The next shed has quite a mixed collection - lots of sewing machines, set up to look like they might still be used for some purpose - along with a lot of random stuff and a replica airplane. New Zealand’s first air service (Air Travel (NZ) Ltd) was set up here in Hokitika - they had to carry the plane in and assemble it. Conditions here are pretty rugged: in the 1940’s, they crashed three planes, with six fatalities, including Bert Mercer, the owner. This plane is a replica De Havilland DH83 Fox Moth, the first plane in the Air Travel fleet. Three months after it started life, it hit a bull taking off in Fox Glacier, causing substantial damage to the plane (the bull’s state of health is not mentioned).

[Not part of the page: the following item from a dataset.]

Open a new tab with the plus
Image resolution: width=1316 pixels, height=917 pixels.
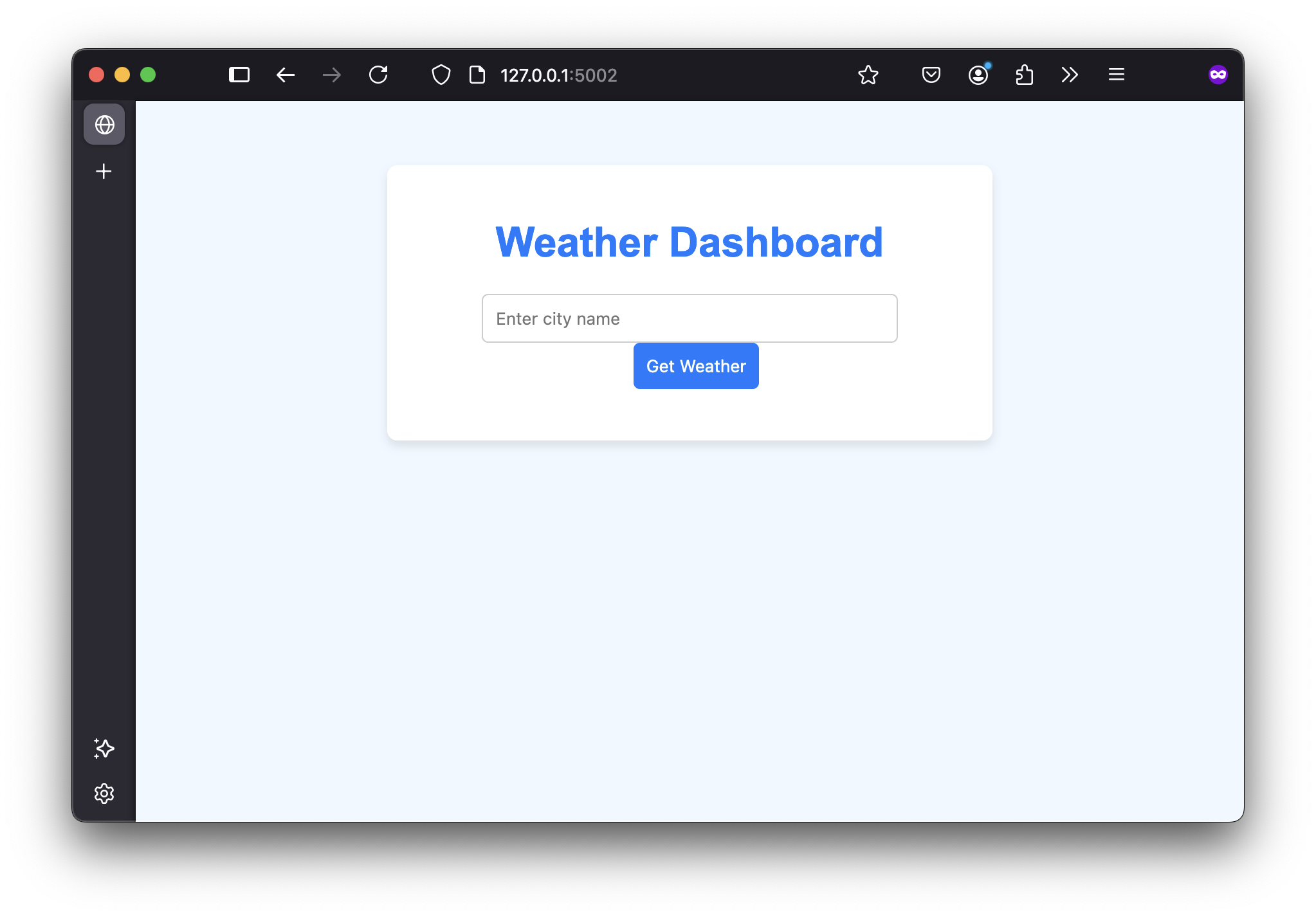tap(104, 170)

It spent a couple of years in military service and then became part of the National Airways Corporation (a forerunner of Air New Zealand).


The thing I liked about the small collection of coaches is that they are real coaches used in the area, with an account of how they were used - I feel a bit of a connection to history in the time I spend with them. Hall’s coaches went over Arhtur’s Pass with passengers and mail - this one was the last one to make the run, before the service was made redundant by the opening of the Otira Tunnel in 1923. Three years earlier, Mr Hall had conveyed Edward, the Prince of Wales (later, the brief King Edward VIII) and his retinue in 14 coaches - the green one was part of that voyage, but only carried his luggage, not the Royal person.

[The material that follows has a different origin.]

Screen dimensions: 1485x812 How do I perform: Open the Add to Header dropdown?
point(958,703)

Naturally, there’s a fair amount of machinery, although very few cars. Nice to see another David Brown P25, and the biggest Nuffield I’ve ever seen (they were made in the Morris Motors premises in Birmingham - as part of the entity which was ultimately known as British Leyland).




The Park has a big collection of fire engines - one big shed is devoted to them, and there’s an overflow into the next.




I don’t know if this is to represent the fire service or the railway service. It carries passengers - they sit in the back, with a space in the front for a driver, sitting almost directly above what looks like a lawnmower engine - looking through the windscreen you can see above the central white light.
Something I learn about Hokitika from my time in the park: in 1867, Hokitika Port had the greatest number of vessels coming from overseas, and the greatest value of goods exported through it - mainly because it was the peak of the gold rush. This is the precise period in which Eleanor Catton’s book The Luminaries is set.
I have a plan for lunch which doesn’t work out, because my destination is closed, so I spend my afternoon having lunch then using the great local library, before heading back to the cabin to finish reading Steve Braunias’ book Polkinghorne: Inside the Trial of the Century. I try the Woodstock Tavern again in the evening - it’s about ten minutes out of town, and one of two craft breweries on the West Coast (the other is Shortjaw in Westport). It’s fairly quiet, but the beer is so good I have a couple - they serve me the second and then only minutes later tell me they’ll be locking up in 15 minutes. By the time I get outside, they’ve turned all the lights off.
In the morning, I have a bit of a dilemma - do I go all the way home, or stop somewhere? It’s at least 550 km, the shortest way. I have a coffee and get some photos of the beach, and decide I’ll see how I go.





I’m pleased to see work being done on the Seddon Building (the one on the right) - it’s the former Council building and probably my favourite on the West Coast. I ask the librarian hopefully if someone plans to use it - no, they’re just doing strengthening work to make sure it doesn’t collapse. The other two buildings, by the way, are Hokitika’s Museum (in the former Carnegie library) and it’s iconic clocktower roundabout.
Cheers!






Wonderful - I'm always adding to my Maps when I read these - Westland Industrial Heritage Park on the list of must-sees, now!
We got a beer at the Woodstock Tavern on our way back from doing the Hokitika Gorge walk. We'd gone to their tavern in Greymouth but they didn't have any of their beer on tap there! The Hokitika Museum had an amazing exhibition of pounamu on when we were there in February. It's a lovely building.